1. Memperkuat hubungan dengan Tuhannya. Hal itu dengan
membaca Qur’an, dengan tafakur dan tadabur. Merasakan keagungan Allah,
keagungan kitab-Nya, tafakur keagungan nama, sifat dan perbuatan-Nya.

2. Senantiasa melakukan amalan sunah. Meskipun sedikit.
Diantara sebab terbesar seorang muslim ditimpa kebosanan adalah terlalu
semangat dan kebanyakan dalam ketaatan pada permulaan jalan. Hal ini bukan
petunjuk Nabi sallallahu alaihi wa sallam, juga bukan wasiatnya kepada
umatnya. Dimana Aisyah radhiallahu anha menceritakan sifat Nabi dengan
‘Ajek’ maksudnya terus menerus tidak terputus. Nabi sallallahu alaihi wa
sallam juga memberitahukan kepada kita bahwa amalan yang paling dicintai
adalah yang konsisten meskipun sedikit. Kalau seorang muslim menginginkan
agar tidak ditimpa kebosanan, hendaknya menjaga amalan sedikit yang langgeng
itu lebih baik dari pada banyak tapi terputus.

3. menjaga berteman dengan orang sholeh yang semangat.
Berteman dengan orang yang mempunyai semangat kuat, akan menambah semangat
anda. Pemalas, tidak rela berteman dengan pemilik semangat kuat. Carilah
teman yang mempunyai semangat untuk menghafal, mencari ilmu dan berdakwah di
jalan Allah. orang seperti itu akan menyemangati anda dalam beribadah dan
menunjukkan kebaikan kepada anda.

4. Membaca kitab khusus biografi pemilik semangat kuat.
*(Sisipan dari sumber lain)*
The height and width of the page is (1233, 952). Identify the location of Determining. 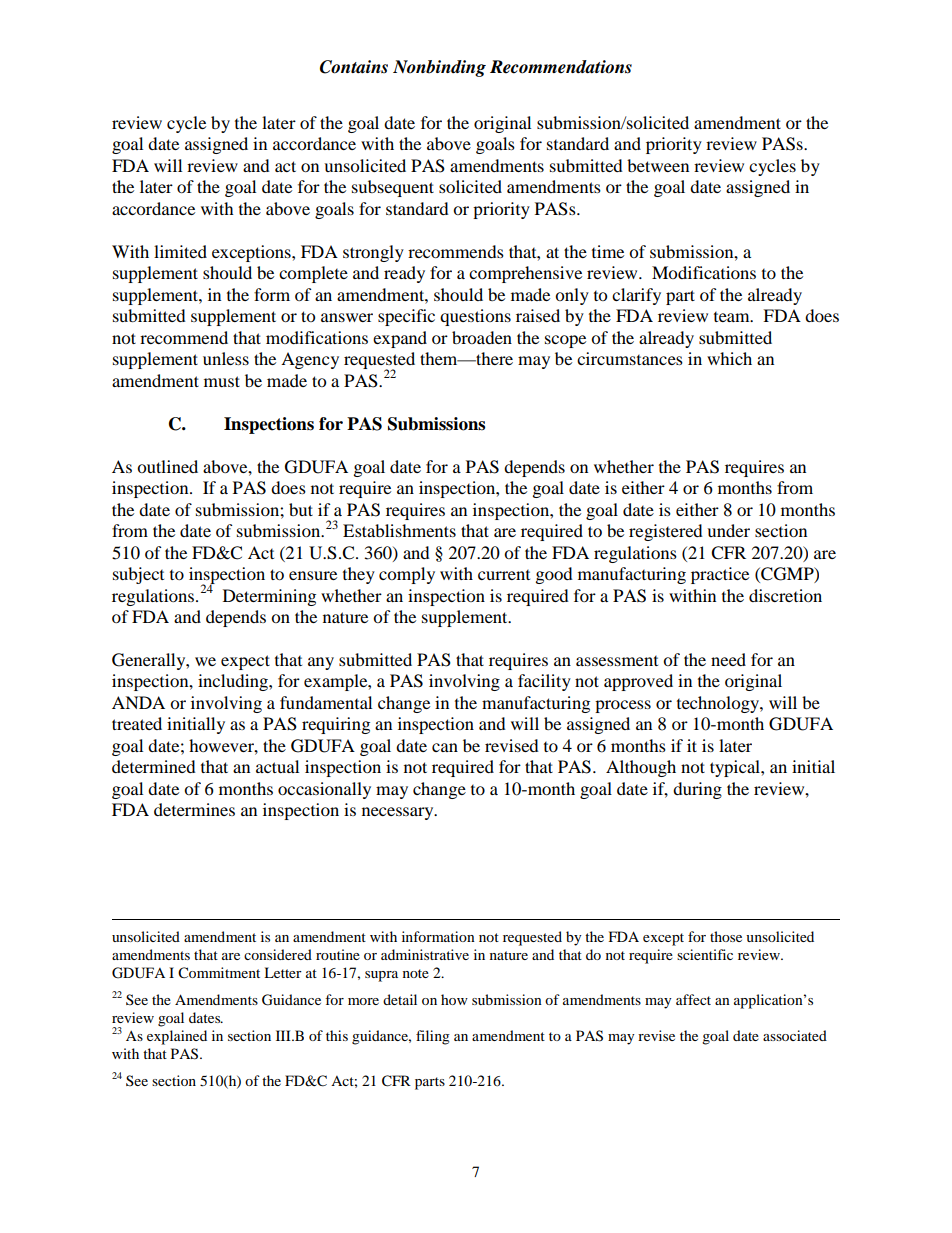
(269, 597).
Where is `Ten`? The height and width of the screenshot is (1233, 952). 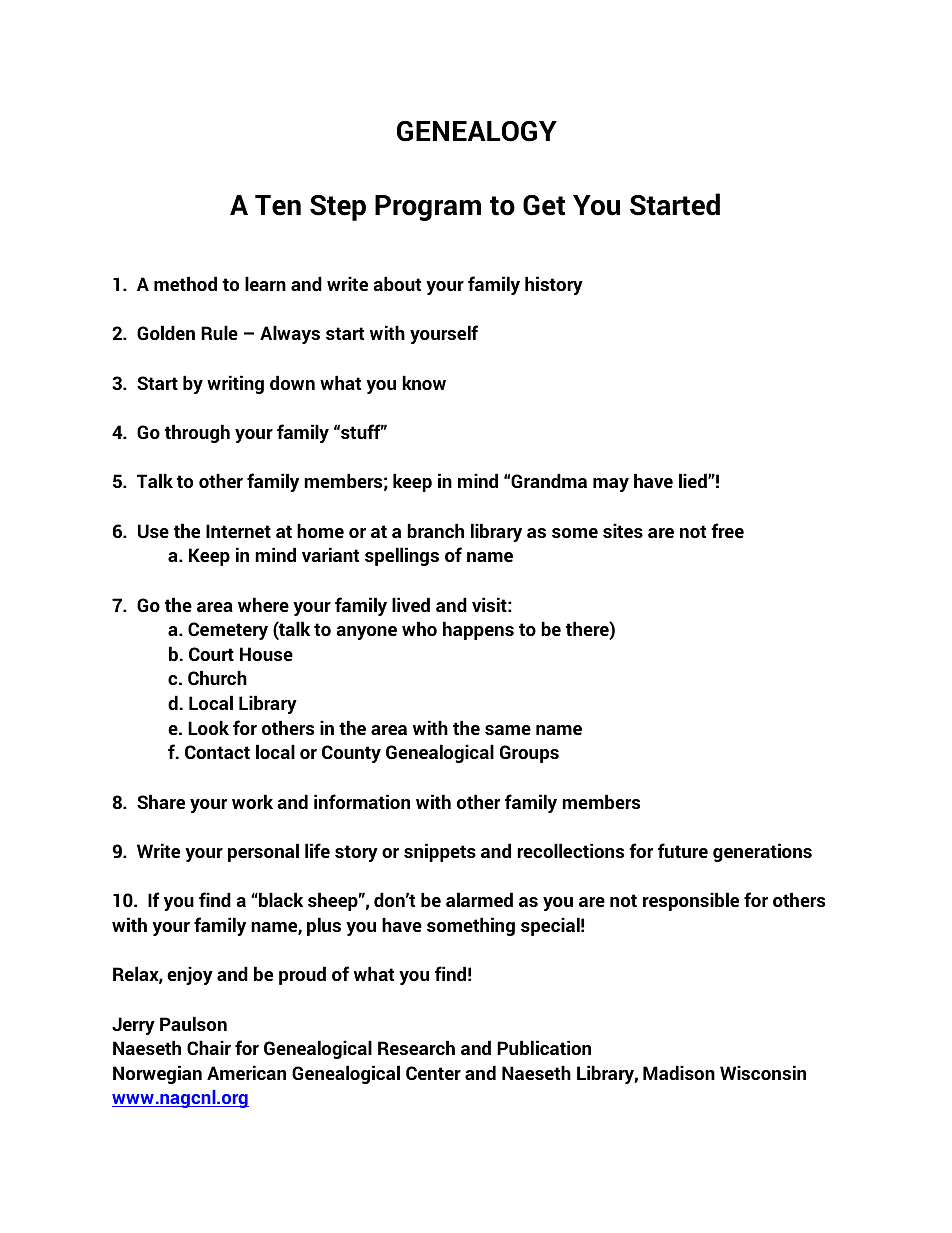 Ten is located at coordinates (278, 205).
Agar
anda mengambil contoh dalam perjalan anda kepada Allah. diantara kitab ini
adalah ‘Uluwwul Himmah (Semangat kuat)’ karangan Sykeh Muhammad bin Ismail
Al-Muqodam. Dan kitab ‘Shalahul Ummah Fi Uluwwil Himmah (Kebaikan umat pada
semangat kuat)’ Karangan Syekh Sayyid Affani.

5. Kami wasiatkan anda berdoa. Terutama di tengah malam
akhir. Tidak rugi orang yang kembali kepada Tuhannya dan memohon kepada
tuan-Nya agar konsisten dalam ketaatan dan membantu dalam pelaksanaan
terbaik.

Kita memohon kepada Allah agar memberi taufik kepada anda
dalam menggapai keredhoan-Nya, menunjukkan anda kepada akhlak, ucapan dan
perbuatan yang mulia.

Wallahua’lam
.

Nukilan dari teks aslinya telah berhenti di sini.